Since we had arrived at the Quaker meeting house about 20 minutes before the service, we nosed around in the front room and perused the literature prominently displayed. None of it sounded familiar. The language seemed vague, shadowy to us–suspect. “…that of God in everyone…the Light of the divine…the seed within.” We understood these words individually, but the way the Quakers strung them together, they smacked of the dreaded heresy of our day–NEW AGE. We dashed out of there in search of a proper church with a proper God that we recognized.

Years later, no longer married, no longer “straight,” I felt adrift in my spiritual life. I had just moved back up North from Memphis, TN. After two years of coming out and attending a warm (though not completely affirming) Episcopal church, I wanted to find a place of worship in my new home of Hartford, CT. I tried the Episcopal churches in the area, but although they were effusively welcoming of gays, I perpetually felt underdressed among the posh and well-groomed New England Episcopalians. Also, the churches I visited felt dry, stuffy, and conservative in the restrained way the priests and their staff conducted business.

I had begun work as an infusion teacher at the Watkinson School, the first job in which I was openly gay, and a place where the administration encouraged my creativity as I worked with both teachers and students to infuse the 9th grade with innovative, and hopefully effective, teaching and learning strategies and techniques. Through working with students like Daniel, May, and John and collaborating with teachers like Christina, Jen, and Steve, I felt the sludge in my brain begin to loosen up as critical thinking and fresh ideas began to flow.

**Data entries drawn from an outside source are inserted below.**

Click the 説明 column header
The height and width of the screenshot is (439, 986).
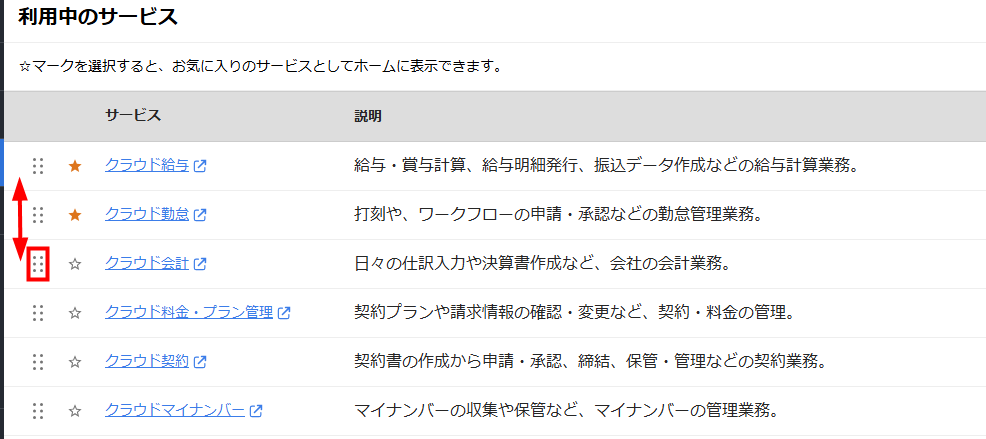368,116
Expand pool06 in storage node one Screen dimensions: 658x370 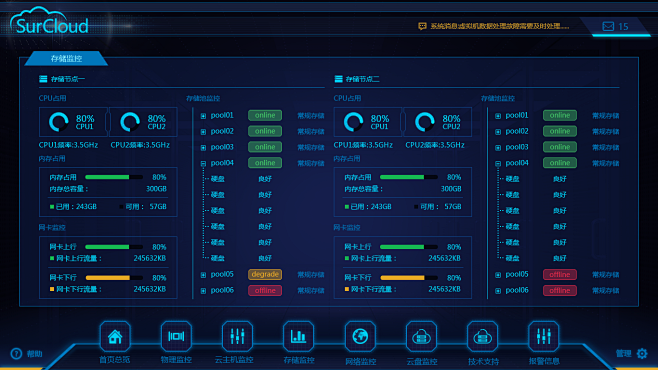point(203,291)
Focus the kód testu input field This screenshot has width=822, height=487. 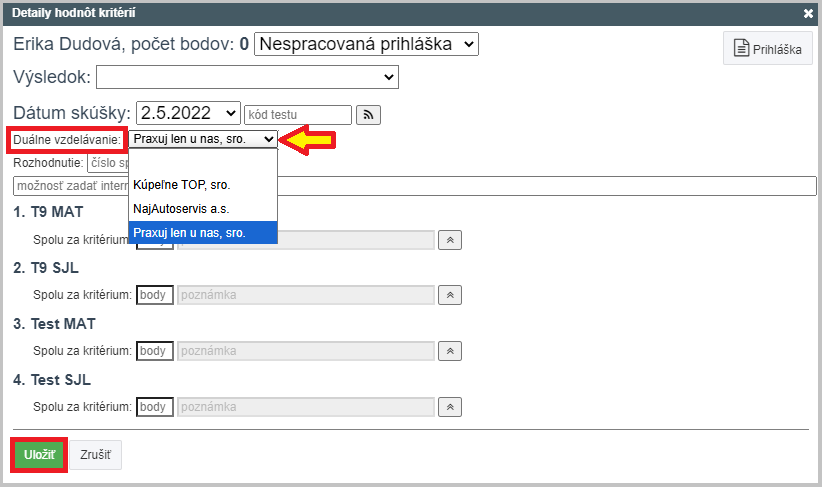(x=298, y=115)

Since a co-worker, Diane worked in the Middle School, I did not have too much interaction with her. I heard rumors that she was openly Quaker. This intrigued me. I never met an actual Quaker, and here was one among us in this progressive private school. I learned that David, an Upper School history teacher was also a practicing Quaker. After interrogating Diane to find out what actually happens in a Quaker meeting, I decided I to visit.

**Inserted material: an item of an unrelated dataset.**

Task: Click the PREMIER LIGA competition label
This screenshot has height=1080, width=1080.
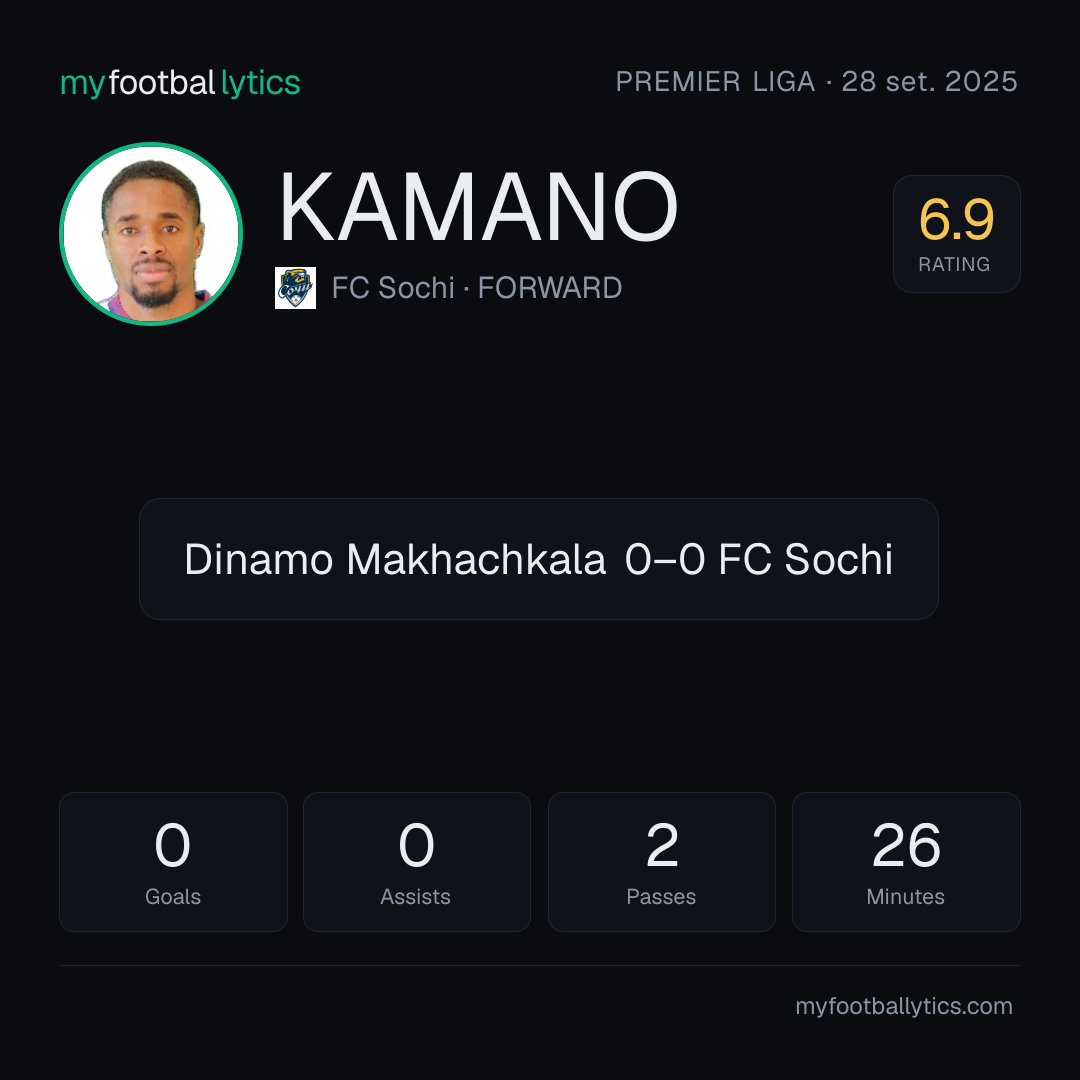Action: click(x=715, y=81)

A few weeks before terrorists had attacked the USA. I visited lower Manhattan nearly a month after the downing of the World Trade Towers and other buildings. In my early 20’s I worked in the executive dinning room on the 50th floor at the American Express building directly next door to one of the towers. On a Saturday in October 2011 I returned to my old stomping grounds, but nothing looked the same, and the fire still smoldered. Military personnel with guns patrolled. Workmen removed debris and hammered more plywood over building facades as dazed tourists walked around silently. Most businesses were closed. Everything was covered in grey ash. The scenes I saw that day in New York mirrored the emotional state of the country at the time. Citizens were shocked and stunned. Many of us felt terrorized and vulnerable for the first time in our lives.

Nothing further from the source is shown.